== What you will do ==
(a) In the text about biking out of Colmars, how old was the baby donkey in the field?
(b) From the text about biking out of Colmars, quote the passage from "We awoke in" up to and including "throw ourselves off!".

== Text shown ==
We awoke in an idyllic and friendly Gite, just above the fortress village of Colmars, overlooking the walls of the castle that we had biked down the night before. In the field outside, the September ‘Spring’ lambs played in the early morning sun and there was the cutest baby donkey with his Mum. He was only three days old and just needed to be taken home with us. Will he mind being tucked up in my scary smelly suitcase, will they miss him? Sadly he had  to stay behind.

Off we trailed out of Colmars and said goodbye to our very friendly hosts and up the Col de Very High. It was warm when we left but way up in the misty alpine wilderness there was a distinct chill factor and three new layers were put on, sunglasses were now rendered useless as could not see the end of my arm yet alone the mountain edge we were about to throw ourselves off!

‘Carbon’ Fabrice is not only an amazing mountain biker (also sponsored by Specialized – top mountain bike brand) but in thick mist and fog he found our trail like Sherlock Holmes' bloodhound . Before the ‘Beast of Dartmoor’ could hunt us down, we appeared out of the swirling mist we fell onto the sunny green high meadows and swooped down and was swallowed up into the verdant stony and root filled forest. ‘The rocky steps are a ‘little technical and it is possible steep too’ says ‘Carbon’ Fabrice in his indomitable English whom then drops his saddle low and tightens his knee pads. I do the same to my now worn new knee pads, checked the arm protection and got set for one tricky section.

Mum do not read this following section - We dropped low to the handle bars as the ground fell away, steep drops, sharp rocks stood proud and a lot of loose stony shale and tree roots. This could be messy and I’m delighted I invested in the big set of '661 knee pads' – not sure they will do much to save me but they give you confidence that they might! Each step and slide down the vertical slippery singletrack was a step closer to surviving, pulling out now was not an option as gravity took over despite both sets of  brakes full on, the heat generated from the screaming brakes warming my already adrenaline fuelled body, the arms took a battering, pumping over each rock and vibrating like an Irish road navvy with an out of control jackhammer!

== Record set ==
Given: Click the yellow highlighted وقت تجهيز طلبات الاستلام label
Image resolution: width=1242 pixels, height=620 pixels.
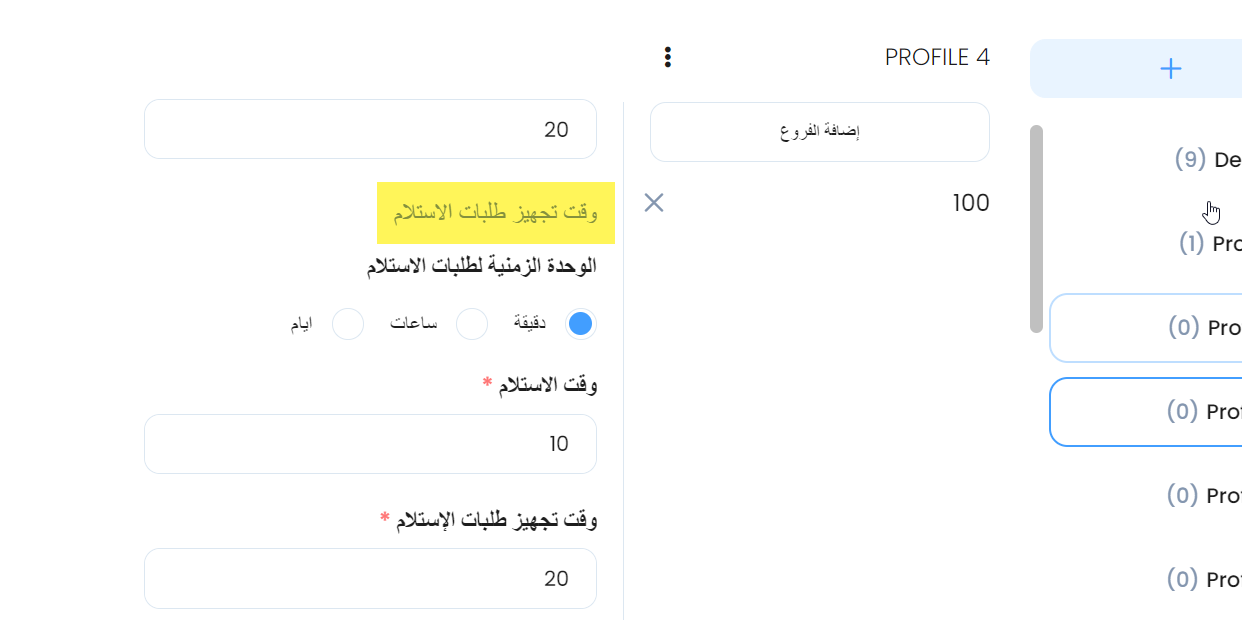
...
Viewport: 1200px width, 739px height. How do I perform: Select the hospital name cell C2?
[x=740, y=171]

== Expected outputs ==
(a) He was three days old.

(b)
We awoke in an idyllic and friendly Gite, just above the fortress village of Colmars, overlooking the walls of the castle that we had biked down the night before. In the field outside, the September ‘Spring’ lambs played in the early morning sun and there was the cutest baby donkey with his Mum. He was only three days old and just needed to be taken home with us. Will he mind being tucked up in my scary smelly suitcase, will they miss him? Sadly he had  to stay behind.

Off we trailed out of Colmars and said goodbye to our very friendly hosts and up the Col de Very High. It was warm when we left but way up in the misty alpine wilderness there was a distinct chill factor and three new layers were put on, sunglasses were now rendered useless as could not see the end of my arm yet alone the mountain edge we were about to throw ourselves off!